> **Document text**:
BEGIN

The Flawed Turing Test

Alan Turing, an atheist, wanted to show we are machines and that computers could be creative. Turing equated intelligence with problem solving, did not consider questions of consciousness and emotion, and referred to people as “human computers.” Turing’s version of the “imitation game” was proposed to show that computers could duplicate the conversational human. This is why the biographical movie starring Benedict Cumberbatch as Turing was titled The Imitation Game.

How can computers imitate humans, according to Turing? The imitation game (which came to be called the Turing test) simply asks whether, in a conversational exchange using text (that is, an exchange in which the participants are hidden from each other), a sufficiently sophisticated computer can be distinguished from a human. If a questioner gets lucid, human-sounding answers from the computer, and believes the computer is in fact a human typing in answers from another room, then the test has been passed. (Incidentally, the converse of the Turing test is easy. Simply ask it to calculate the cube root of 12 out to 10 significant figures. If the answer is almost immediate, you are talking to a computer.) 

There are those who claim that today’s chatbots have passed the Turing test. Most famously, a computer program known as “Eugene Goostman” purportedly passed. One posted subtitle claiming this reads, “‘Eugene Goostman’ fools 33% of interrogators into thinking it is human, in what is seen as a milestone in artificial intelligence.”

But those making a test often cheat to tweak the outcome. That’s what Goostman’s programmers did. Goostman supposedly was a Ukrainian, which meant English was not his first language, so his poor grammar could be excused. He was supposedly a teenager, so any lack of depth of understanding could be chalked up to his naïve intellect. Likewise, his tendency to be silly and deflect questions could be considered typical teenage behavior. In short, Goostman’s software character was gamed to pass the Turing test.

Here are a couple of examples of an exchange between Goostman and his questioner. Goostman is first asked a question proposed in the first line of the lyrics of the song “Close to You,” popularized by the Carpenters:

Questioner: Why do birds suddenly appear?

Goostman: Just because 2 plus 2 is 5! By the way, what’s your occupation? I mean — could you tell me about your work?

We see here an often-used cheat in chatbots. If an answer is not known, the chatbot responds with an unrelated question to derail the conversation’s direction.

END

> **What is expected**: Extend the essay on the Turing test and the Eugene Goostman chatbot past its last sentence, keeping its argumentative technical voice.

> **Study material**:
BEGIN

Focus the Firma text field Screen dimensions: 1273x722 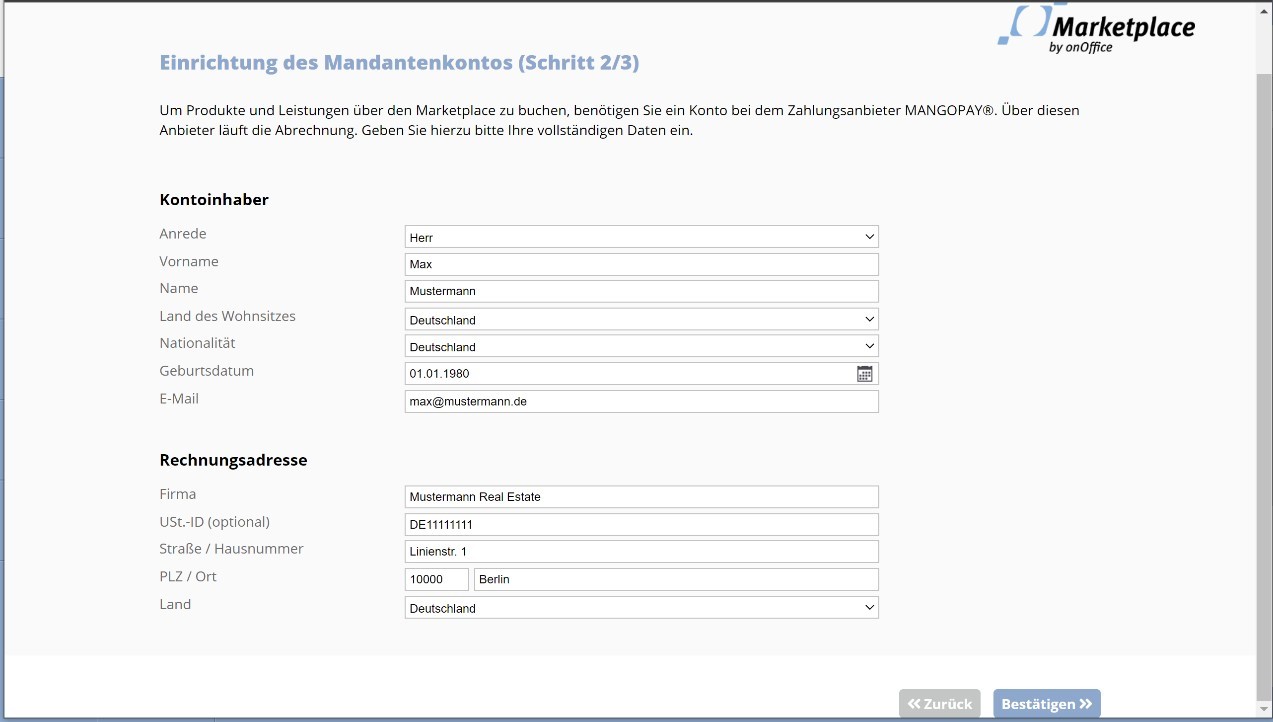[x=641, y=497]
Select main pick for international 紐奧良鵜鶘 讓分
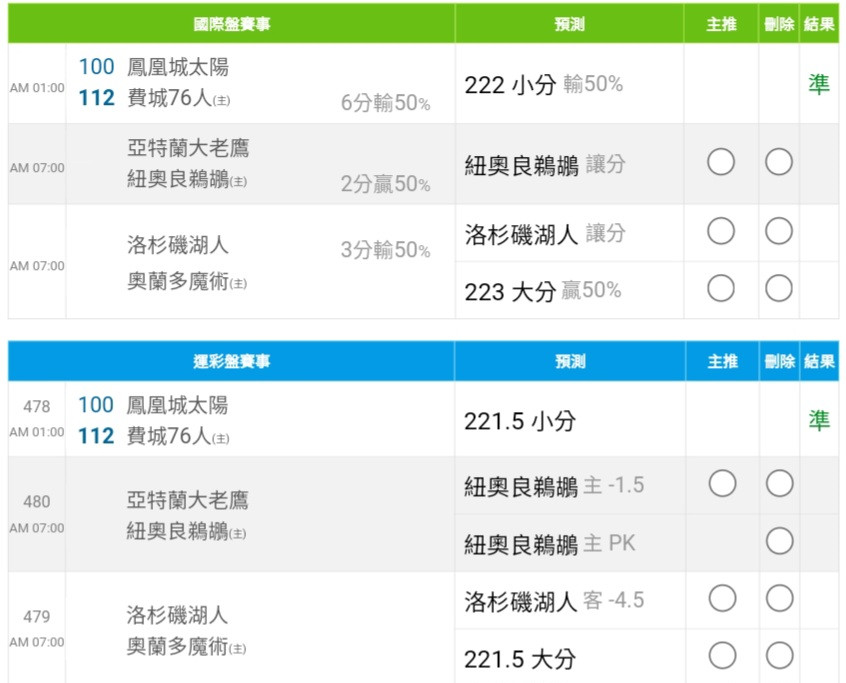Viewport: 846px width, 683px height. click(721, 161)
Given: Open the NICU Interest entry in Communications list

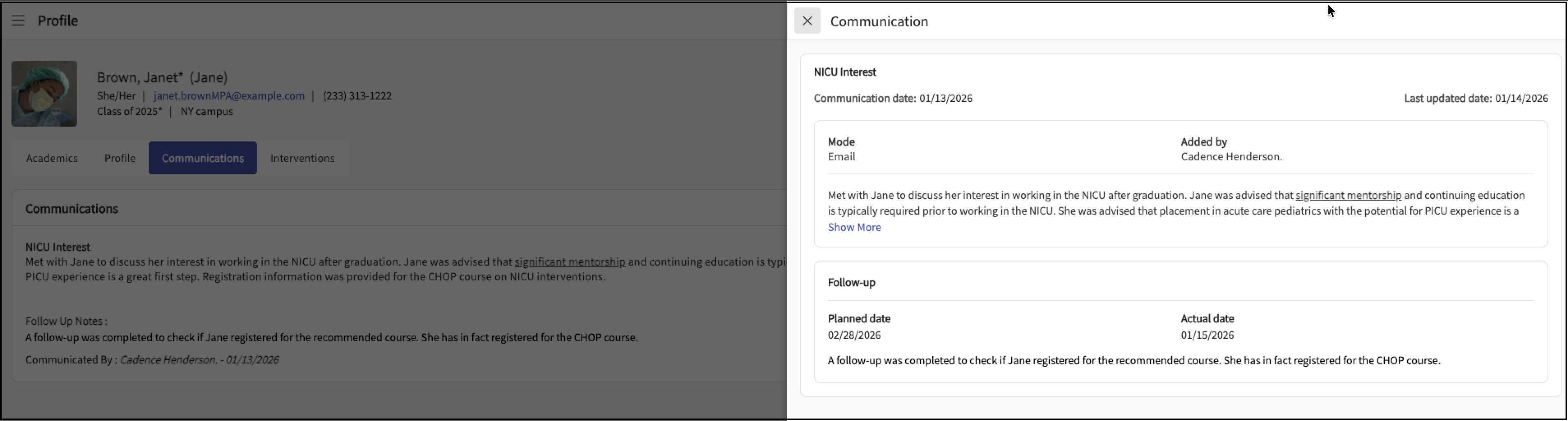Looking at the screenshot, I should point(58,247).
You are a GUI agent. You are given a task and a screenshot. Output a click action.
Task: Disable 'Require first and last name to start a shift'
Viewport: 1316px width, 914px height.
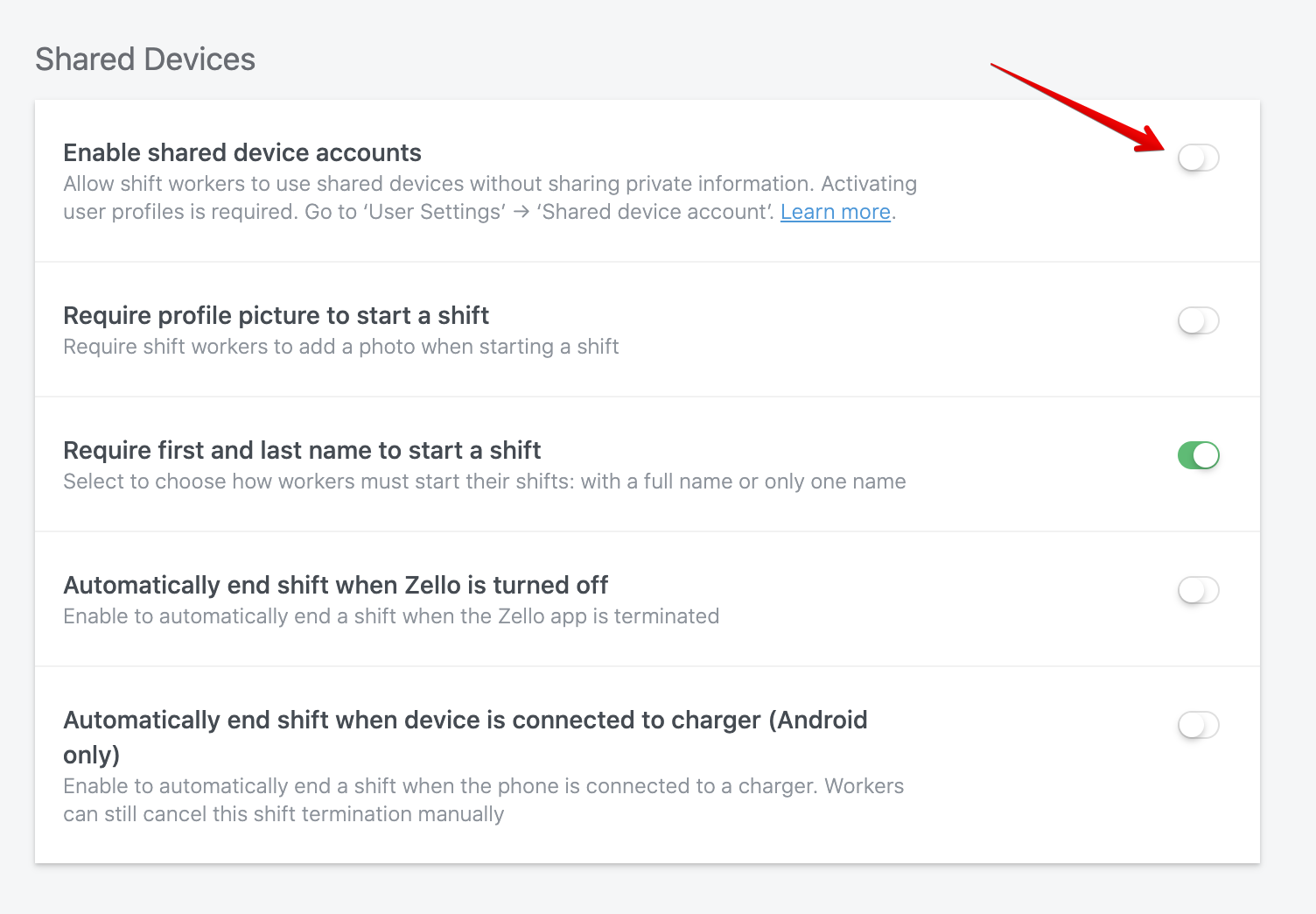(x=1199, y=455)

END
BEGIN

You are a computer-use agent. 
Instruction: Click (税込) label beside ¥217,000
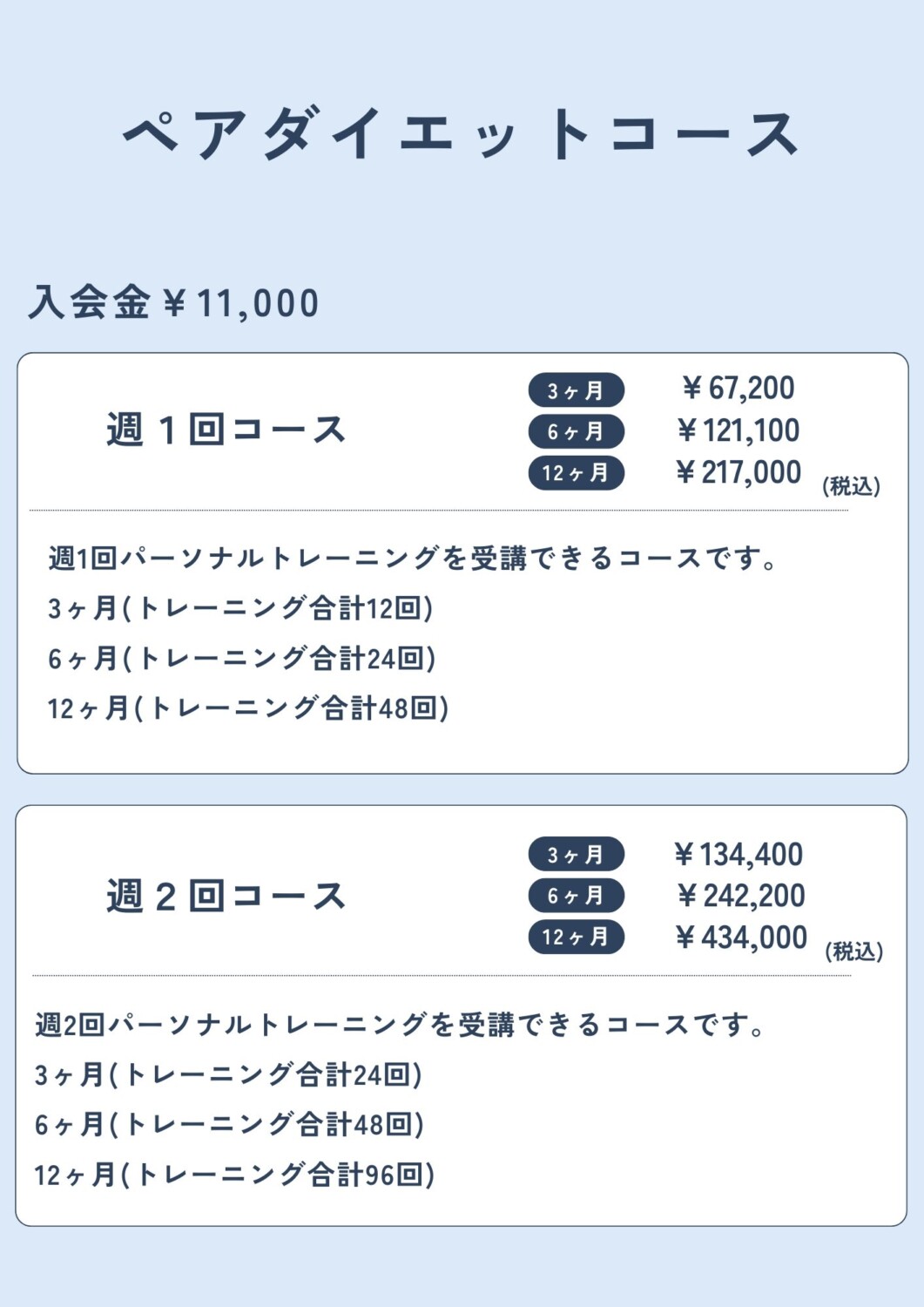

END
BEGIN

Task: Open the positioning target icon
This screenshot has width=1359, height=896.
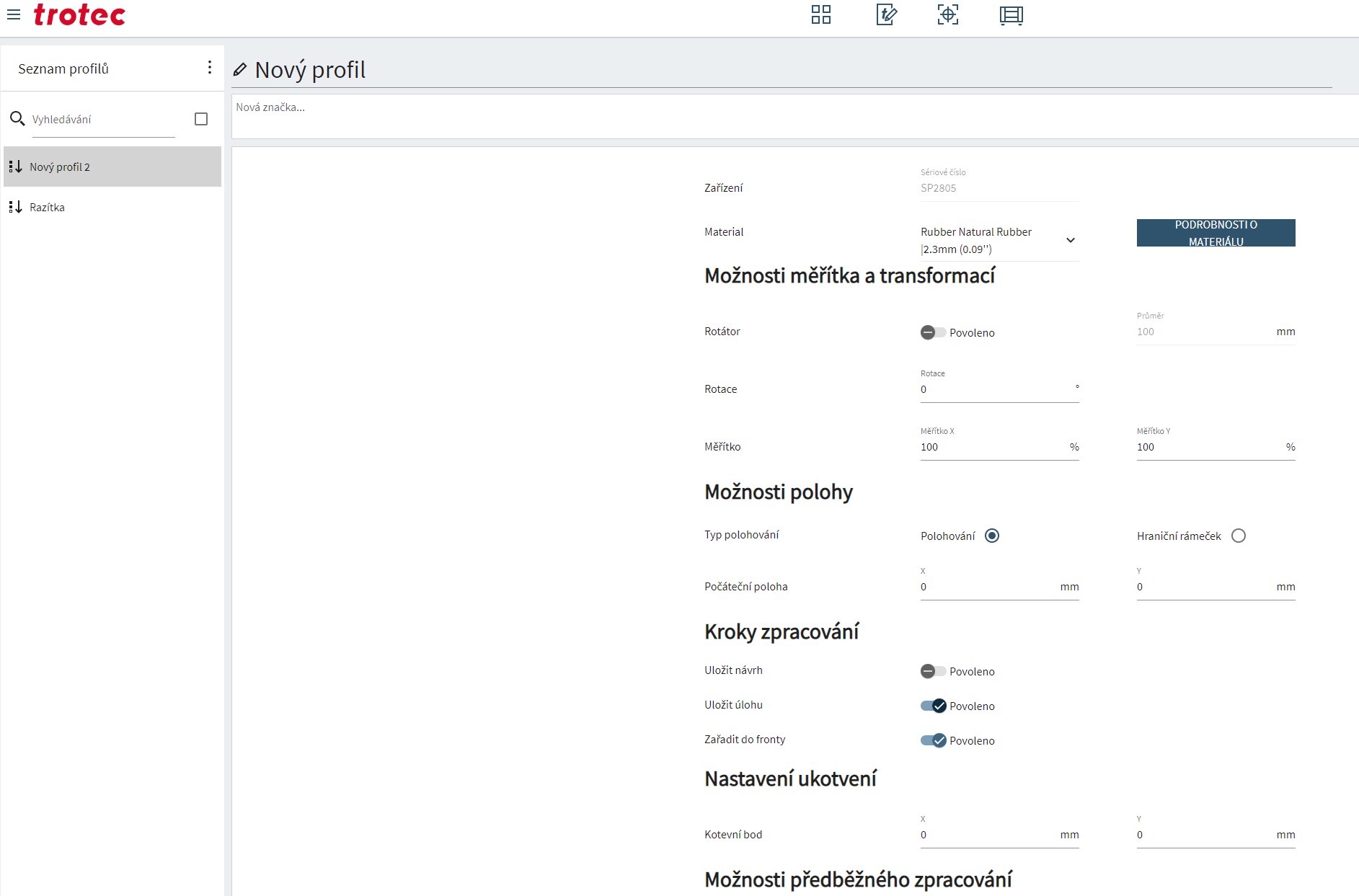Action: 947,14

END

> **Answer to this task**:
Here’s another exchange with Eugene Goostman:

Questioner: It is ok, I get sick of sick people. How is your stomach feeling today? Is it upset maybe?

Goostman: I think you can’t smile at all. I bet you work in a funeral agency.

As you can see, Goostman’s answers here are elusively non-responsive.  

Gamed by Programmers

Selmer Bringsjord correctly notes the Turing test is gamed by programmers. “Gamed” here is a nice word for being an elusive cheat. As Bringsjord writes, “Though progress toward Turing’s dream is being made, it’s coming only on the strength of clever but shallow trickery.”

When gaming the system, chatbots can deflect detection by answering questions with other questions, giving evasive answers, or admitting ignorance. They display general intellectual shallowness as regards creativity and depth of understanding.

Goostman answered questions with questions like, “By the way, what’s your occupation?” He also tried to change topics with conversational whiplash responses like “I bet you work in a funeral agency.” These are examples of the “clever but shallow trickery” Bringsjord criticized.

What, then, do Turing tests prove? Only that clever programmers can trick gullible or uninitiated people into believing they’re interacting with a human. Mistaking something for human does not make it human. Programming to shallowly mimic thought is not the same thing as thinking. Rambling randomness (such as the change-of-topic questions Goostman spit out) does not display creativity. 

“I propose to consider the question, ‘Can machines think?’” Turing said. Ironically, Turing not only failed in his attempt to show that machines can be conversationally creative, but also developed computer science that shows humans are non-computable.